**** Material for this task

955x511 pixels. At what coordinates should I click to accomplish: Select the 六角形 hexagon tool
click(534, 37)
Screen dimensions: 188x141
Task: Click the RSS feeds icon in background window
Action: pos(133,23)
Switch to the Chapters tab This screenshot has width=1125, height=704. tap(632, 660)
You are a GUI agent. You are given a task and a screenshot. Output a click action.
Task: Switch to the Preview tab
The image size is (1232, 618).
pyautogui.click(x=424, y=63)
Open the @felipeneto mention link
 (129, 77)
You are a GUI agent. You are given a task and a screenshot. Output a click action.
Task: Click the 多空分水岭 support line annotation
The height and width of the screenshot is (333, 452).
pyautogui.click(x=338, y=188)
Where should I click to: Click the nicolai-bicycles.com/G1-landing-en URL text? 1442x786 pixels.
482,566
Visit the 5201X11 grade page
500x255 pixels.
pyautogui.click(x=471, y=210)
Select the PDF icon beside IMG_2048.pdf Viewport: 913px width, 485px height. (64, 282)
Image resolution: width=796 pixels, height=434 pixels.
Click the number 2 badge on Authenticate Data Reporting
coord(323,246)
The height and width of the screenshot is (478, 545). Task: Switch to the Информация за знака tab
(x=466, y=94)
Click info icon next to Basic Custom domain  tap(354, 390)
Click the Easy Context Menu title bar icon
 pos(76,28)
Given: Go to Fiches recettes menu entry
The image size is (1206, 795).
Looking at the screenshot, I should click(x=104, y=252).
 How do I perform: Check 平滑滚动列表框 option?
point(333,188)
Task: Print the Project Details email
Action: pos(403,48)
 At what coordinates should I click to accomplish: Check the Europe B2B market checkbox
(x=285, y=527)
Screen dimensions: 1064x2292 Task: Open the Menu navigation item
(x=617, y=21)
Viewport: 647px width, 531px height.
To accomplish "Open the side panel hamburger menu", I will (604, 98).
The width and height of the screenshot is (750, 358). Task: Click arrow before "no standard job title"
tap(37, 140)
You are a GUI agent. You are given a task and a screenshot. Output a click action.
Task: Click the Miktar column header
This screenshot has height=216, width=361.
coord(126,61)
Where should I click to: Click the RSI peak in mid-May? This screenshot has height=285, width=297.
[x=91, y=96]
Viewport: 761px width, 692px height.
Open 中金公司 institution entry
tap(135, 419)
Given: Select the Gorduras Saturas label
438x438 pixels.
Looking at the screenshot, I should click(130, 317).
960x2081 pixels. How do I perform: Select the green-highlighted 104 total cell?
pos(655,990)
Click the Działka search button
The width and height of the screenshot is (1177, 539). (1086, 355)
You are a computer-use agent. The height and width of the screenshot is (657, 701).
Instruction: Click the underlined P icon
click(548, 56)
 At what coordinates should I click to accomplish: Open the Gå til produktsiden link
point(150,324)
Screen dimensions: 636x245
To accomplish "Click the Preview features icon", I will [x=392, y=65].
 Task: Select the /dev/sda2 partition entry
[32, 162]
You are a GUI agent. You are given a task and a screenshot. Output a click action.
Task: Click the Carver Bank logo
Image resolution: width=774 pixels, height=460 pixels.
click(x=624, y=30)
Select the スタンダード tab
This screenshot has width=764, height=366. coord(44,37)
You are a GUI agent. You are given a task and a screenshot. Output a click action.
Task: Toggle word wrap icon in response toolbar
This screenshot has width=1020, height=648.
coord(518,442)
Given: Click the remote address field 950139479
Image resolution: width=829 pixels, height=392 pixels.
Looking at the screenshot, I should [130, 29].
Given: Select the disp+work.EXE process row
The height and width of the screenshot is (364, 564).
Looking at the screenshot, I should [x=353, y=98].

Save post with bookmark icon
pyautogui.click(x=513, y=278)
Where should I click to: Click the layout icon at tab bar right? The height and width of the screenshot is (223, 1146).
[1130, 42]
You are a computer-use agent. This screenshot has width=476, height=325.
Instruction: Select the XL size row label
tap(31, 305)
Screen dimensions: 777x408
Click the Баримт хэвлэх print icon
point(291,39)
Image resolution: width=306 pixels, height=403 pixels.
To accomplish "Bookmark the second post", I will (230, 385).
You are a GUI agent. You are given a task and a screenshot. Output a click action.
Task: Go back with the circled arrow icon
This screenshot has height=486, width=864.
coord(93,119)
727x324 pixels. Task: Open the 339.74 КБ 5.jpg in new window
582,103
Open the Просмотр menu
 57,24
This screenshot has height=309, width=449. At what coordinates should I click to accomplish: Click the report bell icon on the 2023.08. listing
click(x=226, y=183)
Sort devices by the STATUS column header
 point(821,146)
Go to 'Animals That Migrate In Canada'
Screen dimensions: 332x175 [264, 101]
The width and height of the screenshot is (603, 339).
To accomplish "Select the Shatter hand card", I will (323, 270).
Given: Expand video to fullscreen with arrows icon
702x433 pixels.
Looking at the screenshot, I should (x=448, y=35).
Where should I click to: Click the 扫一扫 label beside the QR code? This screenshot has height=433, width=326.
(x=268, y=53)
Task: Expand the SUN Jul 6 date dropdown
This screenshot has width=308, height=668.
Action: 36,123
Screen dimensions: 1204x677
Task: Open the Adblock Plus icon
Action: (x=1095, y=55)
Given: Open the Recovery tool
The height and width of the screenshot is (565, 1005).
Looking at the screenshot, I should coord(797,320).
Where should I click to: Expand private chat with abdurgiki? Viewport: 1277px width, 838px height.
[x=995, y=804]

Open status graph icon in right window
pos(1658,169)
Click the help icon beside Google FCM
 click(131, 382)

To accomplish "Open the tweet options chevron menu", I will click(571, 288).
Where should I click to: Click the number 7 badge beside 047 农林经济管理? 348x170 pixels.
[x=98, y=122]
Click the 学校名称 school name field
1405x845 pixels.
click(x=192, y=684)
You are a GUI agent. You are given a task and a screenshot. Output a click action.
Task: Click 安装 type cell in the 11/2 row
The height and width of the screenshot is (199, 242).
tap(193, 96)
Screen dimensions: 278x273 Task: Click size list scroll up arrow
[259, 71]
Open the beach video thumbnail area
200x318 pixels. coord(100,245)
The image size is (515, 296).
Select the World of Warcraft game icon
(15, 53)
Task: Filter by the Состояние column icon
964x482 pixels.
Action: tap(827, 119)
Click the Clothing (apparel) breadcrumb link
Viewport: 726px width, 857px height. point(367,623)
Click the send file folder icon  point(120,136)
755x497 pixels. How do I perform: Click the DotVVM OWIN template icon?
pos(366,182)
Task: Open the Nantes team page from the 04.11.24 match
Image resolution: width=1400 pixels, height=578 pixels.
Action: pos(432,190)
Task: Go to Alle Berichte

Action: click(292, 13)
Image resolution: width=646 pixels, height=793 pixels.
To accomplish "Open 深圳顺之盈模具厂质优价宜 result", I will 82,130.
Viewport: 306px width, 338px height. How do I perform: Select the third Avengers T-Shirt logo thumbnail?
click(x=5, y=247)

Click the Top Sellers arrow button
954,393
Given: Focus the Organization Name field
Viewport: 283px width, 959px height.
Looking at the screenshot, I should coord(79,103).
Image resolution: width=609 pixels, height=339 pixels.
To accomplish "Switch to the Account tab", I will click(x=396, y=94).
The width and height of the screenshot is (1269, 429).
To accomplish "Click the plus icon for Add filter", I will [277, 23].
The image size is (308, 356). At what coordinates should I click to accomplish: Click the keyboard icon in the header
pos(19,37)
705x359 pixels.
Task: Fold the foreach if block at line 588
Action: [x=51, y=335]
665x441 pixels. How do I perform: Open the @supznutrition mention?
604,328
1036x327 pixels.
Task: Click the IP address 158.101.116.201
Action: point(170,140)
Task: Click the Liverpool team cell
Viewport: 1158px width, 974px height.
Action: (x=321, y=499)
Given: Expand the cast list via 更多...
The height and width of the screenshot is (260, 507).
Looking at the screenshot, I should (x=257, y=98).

********

# Your objective
Rename "GUI agent" to "interface agent" throughout the entries above, and leave everything else unchanged.

# Exercise output
955x511 pixels. At what coordinates should I click to accomplish: Select the 六角形 hexagon tool
click(534, 37)
Screen dimensions: 188x141
Task: Click the RSS feeds icon in background window
Action: pos(133,23)
Switch to the Chapters tab This screenshot has width=1125, height=704. tap(632, 660)
You are a interface agent. You are given a task and a screenshot. Output a click action.
Task: Switch to the Preview tab
The image size is (1232, 618).
pyautogui.click(x=424, y=63)
Open the @felipeneto mention link
 (129, 77)
You are a interface agent. You are given a task and a screenshot. Output a click action.
Task: Click the 多空分水岭 support line annotation
The height and width of the screenshot is (333, 452).
pyautogui.click(x=338, y=188)
Where should I click to: Click the nicolai-bicycles.com/G1-landing-en URL text? 1442x786 pixels.
482,566
Visit the 5201X11 grade page
500x255 pixels.
pyautogui.click(x=471, y=210)
Select the PDF icon beside IMG_2048.pdf Viewport: 913px width, 485px height. (64, 282)
Image resolution: width=796 pixels, height=434 pixels.
Click the number 2 badge on Authenticate Data Reporting
coord(323,246)
The height and width of the screenshot is (478, 545). Task: Switch to the Информация за знака tab
(x=466, y=94)
Click info icon next to Basic Custom domain  tap(354, 390)
Click the Easy Context Menu title bar icon
 pos(76,28)
Given: Go to Fiches recettes menu entry
The image size is (1206, 795).
Looking at the screenshot, I should click(x=104, y=252).
 How do I perform: Check 平滑滚动列表框 option?
point(333,188)
Task: Print the Project Details email
Action: pos(403,48)
 At what coordinates should I click to accomplish: Check the Europe B2B market checkbox
(x=285, y=527)
Screen dimensions: 1064x2292 Task: Open the Menu navigation item
(x=617, y=21)
Viewport: 647px width, 531px height.
To accomplish "Open the side panel hamburger menu", I will (604, 98).
The width and height of the screenshot is (750, 358). Task: Click arrow before "no standard job title"
tap(37, 140)
You are a interface agent. You are given a task and a screenshot. Output a click action.
Task: Click the Miktar column header
This screenshot has height=216, width=361.
coord(126,61)
Where should I click to: Click the RSI peak in mid-May? This screenshot has height=285, width=297.
[x=91, y=96]
Viewport: 761px width, 692px height.
Open 中金公司 institution entry
tap(135, 419)
Given: Select the Gorduras Saturas label
438x438 pixels.
Looking at the screenshot, I should click(130, 317).
960x2081 pixels. How do I perform: Select the green-highlighted 104 total cell?
pos(655,990)
Click the Działka search button
The width and height of the screenshot is (1177, 539). (1086, 355)
You are a computer-use agent. The height and width of the screenshot is (657, 701).
Instruction: Click the underlined P icon
click(548, 56)
 At what coordinates should I click to accomplish: Open the Gå til produktsiden link
point(150,324)
Screen dimensions: 636x245
To accomplish "Click the Preview features icon", I will [x=392, y=65].
 Task: Select the /dev/sda2 partition entry
[32, 162]
You are a interface agent. You are given a task and a screenshot. Output a click action.
Task: Click the Carver Bank logo
Image resolution: width=774 pixels, height=460 pixels.
click(x=624, y=30)
Select the スタンダード tab
This screenshot has width=764, height=366. coord(44,37)
You are a interface agent. You are given a task and a screenshot. Output a click action.
Task: Toggle word wrap icon in response toolbar
This screenshot has width=1020, height=648.
coord(518,442)
Given: Click the remote address field 950139479
Image resolution: width=829 pixels, height=392 pixels.
Looking at the screenshot, I should [130, 29].
Given: Select the disp+work.EXE process row
The height and width of the screenshot is (364, 564).
Looking at the screenshot, I should [x=353, y=98].

Save post with bookmark icon
pyautogui.click(x=513, y=278)
Where should I click to: Click the layout icon at tab bar right? The height and width of the screenshot is (223, 1146).
[1130, 42]
You are a computer-use agent. This screenshot has width=476, height=325.
Instruction: Select the XL size row label
tap(31, 305)
Screen dimensions: 777x408
Click the Баримт хэвлэх print icon
point(291,39)
Image resolution: width=306 pixels, height=403 pixels.
To accomplish "Bookmark the second post", I will (230, 385).
You are a interface agent. You are given a task and a screenshot. Output a click action.
Task: Go back with the circled arrow icon
This screenshot has height=486, width=864.
coord(93,119)
727x324 pixels. Task: Open the 339.74 КБ 5.jpg in new window
582,103
Open the Просмотр menu
 57,24
This screenshot has height=309, width=449. At what coordinates should I click to accomplish: Click the report bell icon on the 2023.08. listing
click(x=226, y=183)
Sort devices by the STATUS column header
 point(821,146)
Go to 'Animals That Migrate In Canada'
Screen dimensions: 332x175 [264, 101]
The width and height of the screenshot is (603, 339).
To accomplish "Select the Shatter hand card", I will (323, 270).
Given: Expand video to fullscreen with arrows icon
702x433 pixels.
Looking at the screenshot, I should (x=448, y=35).
Where should I click to: Click the 扫一扫 label beside the QR code? This screenshot has height=433, width=326.
(x=268, y=53)
Task: Expand the SUN Jul 6 date dropdown
This screenshot has width=308, height=668.
Action: 36,123
Screen dimensions: 1204x677
Task: Open the Adblock Plus icon
Action: (x=1095, y=55)
Given: Open the Recovery tool
The height and width of the screenshot is (565, 1005).
Looking at the screenshot, I should coord(797,320).
Where should I click to: Expand private chat with abdurgiki? Viewport: 1277px width, 838px height.
[x=995, y=804]

Open status graph icon in right window
pos(1658,169)
Click the help icon beside Google FCM
 click(131, 382)

To accomplish "Open the tweet options chevron menu", I will click(571, 288).
Where should I click to: Click the number 7 badge beside 047 农林经济管理? 348x170 pixels.
[x=98, y=122]
Click the 学校名称 school name field
1405x845 pixels.
click(x=192, y=684)
You are a interface agent. You are given a task and a screenshot. Output a click action.
Task: Click 安装 type cell in the 11/2 row
The height and width of the screenshot is (199, 242).
tap(193, 96)
Screen dimensions: 278x273 Task: Click size list scroll up arrow
[259, 71]
Open the beach video thumbnail area
200x318 pixels. coord(100,245)
The image size is (515, 296).
Select the World of Warcraft game icon
(15, 53)
Task: Filter by the Состояние column icon
964x482 pixels.
Action: tap(827, 119)
Click the Clothing (apparel) breadcrumb link
Viewport: 726px width, 857px height. point(367,623)
Click the send file folder icon  point(120,136)
755x497 pixels. How do I perform: Click the DotVVM OWIN template icon?
pos(366,182)
Task: Open the Nantes team page from the 04.11.24 match
Image resolution: width=1400 pixels, height=578 pixels.
Action: pos(432,190)
Task: Go to Alle Berichte

Action: click(292, 13)
Image resolution: width=646 pixels, height=793 pixels.
To accomplish "Open 深圳顺之盈模具厂质优价宜 result", I will 82,130.
Viewport: 306px width, 338px height. How do I perform: Select the third Avengers T-Shirt logo thumbnail?
click(x=5, y=247)

Click the Top Sellers arrow button
954,393
Given: Focus the Organization Name field
Viewport: 283px width, 959px height.
Looking at the screenshot, I should coord(79,103).
Image resolution: width=609 pixels, height=339 pixels.
To accomplish "Switch to the Account tab", I will click(x=396, y=94).
The width and height of the screenshot is (1269, 429).
To accomplish "Click the plus icon for Add filter", I will [277, 23].
The image size is (308, 356). At what coordinates should I click to accomplish: Click the keyboard icon in the header
pos(19,37)
705x359 pixels.
Task: Fold the foreach if block at line 588
Action: [x=51, y=335]
665x441 pixels. How do I perform: Open the @supznutrition mention?
604,328
1036x327 pixels.
Task: Click the IP address 158.101.116.201
Action: point(170,140)
Task: Click the Liverpool team cell
Viewport: 1158px width, 974px height.
Action: (x=321, y=499)
Given: Expand the cast list via 更多...
The height and width of the screenshot is (260, 507).
Looking at the screenshot, I should (x=257, y=98).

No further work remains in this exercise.